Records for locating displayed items

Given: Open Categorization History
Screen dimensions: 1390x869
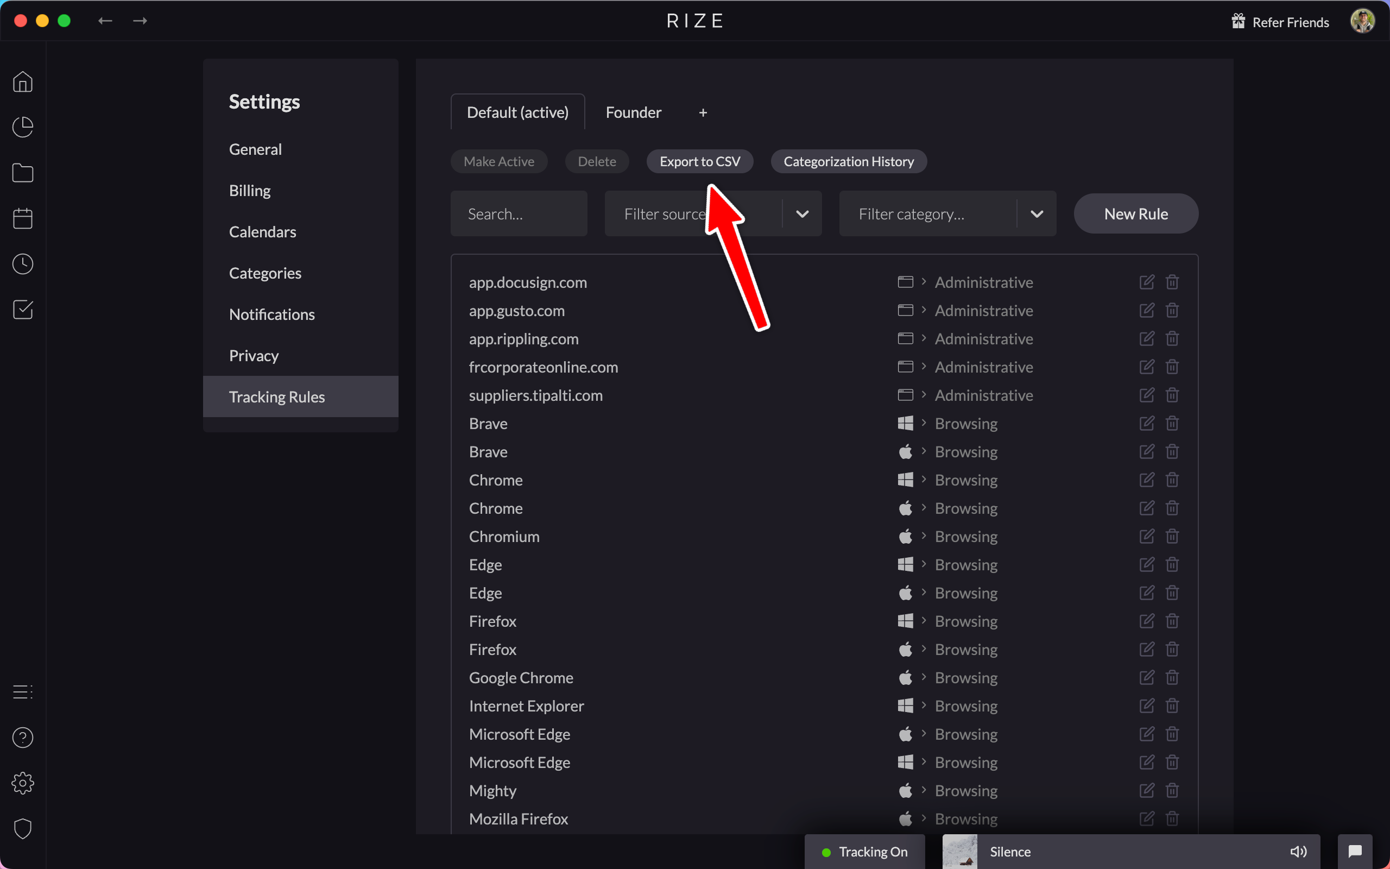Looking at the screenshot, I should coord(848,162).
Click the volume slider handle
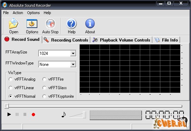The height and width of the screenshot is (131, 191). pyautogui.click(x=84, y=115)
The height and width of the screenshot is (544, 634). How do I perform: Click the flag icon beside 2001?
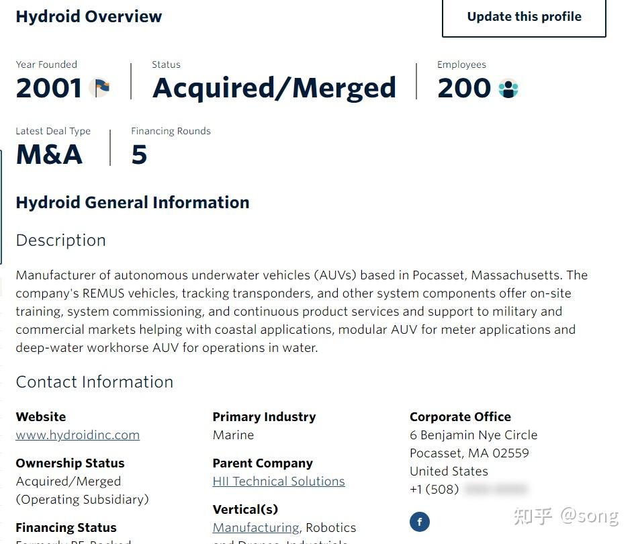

TASK DIRECTIONS: Please output every item above word for word, leaving out the pictures.

FINISHED ANSWER:
Given: Open Categorization History
Screen dimensions: 1390x869
Looking at the screenshot, I should coord(848,162).
Click the volume slider handle
The height and width of the screenshot is (131, 191). pyautogui.click(x=84, y=115)
The height and width of the screenshot is (544, 634). How do I perform: Click the flag icon beside 2001?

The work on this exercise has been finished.